Wednesday, January 20, 2010

Warm, fuzzy feeling...

Well, God stepped in and saved us from being homeless. Our priest and church business manager paid for us to stay here another 28 days. It was a mighty battle that I don't even feel like recounting here, but it did cause alot of drama and stress. I kept my cool, though. I told Brown and we talked for a while. It was a good conversation. I truly feel that all this family drama and tragedy we're experiencing is bringing the two of us closer. I know talk is cheap but his words do make me happy. I see us together for the long haul. I'm really going to try my best to only be with him intimately. He's always held my heart, but I need to do right physically. I honestly love him and I can't wait until we're in a position to take our relationship to the next level. But it will happen in due time.
Now that we have shelter for a while longer, I truly hope to get that job I really want. I need to be working but like everything, it has to be in God's will.
Another thing that's bothering me is the return of Suga. I think he's a handsome guy but I don't want to have sex with him again. My heart isn't in it and neither is my mind. He's so sweet though! And maybe he could help me with a few dollars...but I really don't want to use him or hurt him. I don't know.
Everyday I pray that our situation changes for the better. I hope that God continues to listen and help my family

Monday, January 18, 2010

So So Scared...

Ok, in a few hours I'll know whether or not we can stay in this motel longer. We only have around $25 dollars and no other source of income has presented itself yet. That means no gas, no laundry, no food, and most importantly, no shelter. I don't think I'll lose my mind if we have to leave, but emotionally, I just can't take another eviction. I don't know what my family has done wrong. We are by no means perfect but what did we do to deserve this fate? Just when I feel that we're going to be ok, something tells me to look at when we had our apartments-I felt we weren't going to be evicted but we were.

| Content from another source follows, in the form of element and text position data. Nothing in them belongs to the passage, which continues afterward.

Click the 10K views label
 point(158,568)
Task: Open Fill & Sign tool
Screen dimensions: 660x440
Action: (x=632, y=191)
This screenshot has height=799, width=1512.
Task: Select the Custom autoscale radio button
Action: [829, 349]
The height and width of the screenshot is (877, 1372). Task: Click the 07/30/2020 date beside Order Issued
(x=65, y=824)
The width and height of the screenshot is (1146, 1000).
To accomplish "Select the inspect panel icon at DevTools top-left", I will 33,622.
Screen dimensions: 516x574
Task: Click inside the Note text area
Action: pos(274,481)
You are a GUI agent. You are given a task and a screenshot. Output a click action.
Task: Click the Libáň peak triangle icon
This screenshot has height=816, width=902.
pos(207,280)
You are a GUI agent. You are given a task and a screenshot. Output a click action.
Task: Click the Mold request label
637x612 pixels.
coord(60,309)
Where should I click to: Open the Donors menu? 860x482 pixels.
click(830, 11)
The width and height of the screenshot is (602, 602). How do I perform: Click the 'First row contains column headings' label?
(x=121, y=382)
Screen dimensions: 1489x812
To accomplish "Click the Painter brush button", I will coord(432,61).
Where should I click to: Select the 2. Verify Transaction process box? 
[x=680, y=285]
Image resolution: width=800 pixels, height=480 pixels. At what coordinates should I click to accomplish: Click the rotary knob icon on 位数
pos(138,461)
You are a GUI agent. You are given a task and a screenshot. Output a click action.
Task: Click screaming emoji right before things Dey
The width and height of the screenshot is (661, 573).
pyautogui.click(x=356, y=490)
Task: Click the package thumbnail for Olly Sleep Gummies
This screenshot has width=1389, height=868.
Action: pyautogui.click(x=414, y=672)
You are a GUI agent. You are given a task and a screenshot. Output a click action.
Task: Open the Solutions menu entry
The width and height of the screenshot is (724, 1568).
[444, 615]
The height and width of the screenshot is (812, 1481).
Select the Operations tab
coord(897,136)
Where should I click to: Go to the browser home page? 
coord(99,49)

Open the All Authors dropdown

And what did the Haitians do to deserve that horrible earthquake? Nothing, yet innocent people have died and the death toll will only rise. So with things like that swimming in my head, what else can I believe except that we're going to be hungry, and dirty, and sleeping in our cars???? I have one tiny bright spot, well, two actually. My sister is ok back on campus so at least we don't have to worry about her physically. Brown and I are on a good level, each knowing that the other is dealing with difficult family situations. These thoughts keep me going, but honestly, what is God doing? We need Him in such a powerful and awesome way that I don't have the words to accurately express it. Mama always says we'll be ok, and we are, if I must be honest. We've always had food, shelter, and were able to clean and wash. And she's usually right about things, major things. And when she makes up her mind to do something, it usually works out in our favor, so I PRAY that this is also one of those times. I still want us to be financially independent, with homes and cars and enough money to live well for the rest of our lives and to be a blessing to others. But right now, I'd settle for knowing that we can stay in this motel room, have food and gas money, and be able to wash clothes. If I were to get a job, I have no problem wearing the same clothes until I got paid, just as long as my family and I have a roof over our heads and food in our stomachs. I truly hope God the Father, God the Son, and God the Holy Spirit hears my family's pleas and delivers us. GOD WE NEED YOU NOW!!!! WE ARE YOUR CHILDREN!!! DO NOT FORSAKE US, BUT ALLOW US TO LIVE AS CHILDREN OF KINGS SHOULD LIVE!!! WE WORSHIP YOU, WE GIVE YOU PRAISE!!!!! AMEN!!!!

Wednesday, January 6, 2010

I feel like shit...

I wish my first entry of 2010 was filled with good news, but unfortunately, that isn't the case. Our situation is still the same. We only have enough money to stay here until Jan 18th. I just don't understand why God hasn't stepped in and saved us. I read something great in a book. The main character said that when people say "God doesn't give you more than you can handle" that's just a bunch of shit to make the other person feel better so that your situation doesn't mess up their pretty little lives. AND THAT IS SO TRUE!!! I'm tired of all that trite crap. I want big money and deliverance NOW! I'm just tired of worrying and not having a clear idea of what's going to happen next. This cosmic joke called life just isn't funny. My reserve is all tapped out so I'm just going to shut up and deal with it. I'm going to enjoy the internet and library books for as long as I can and then whatever happens, happens.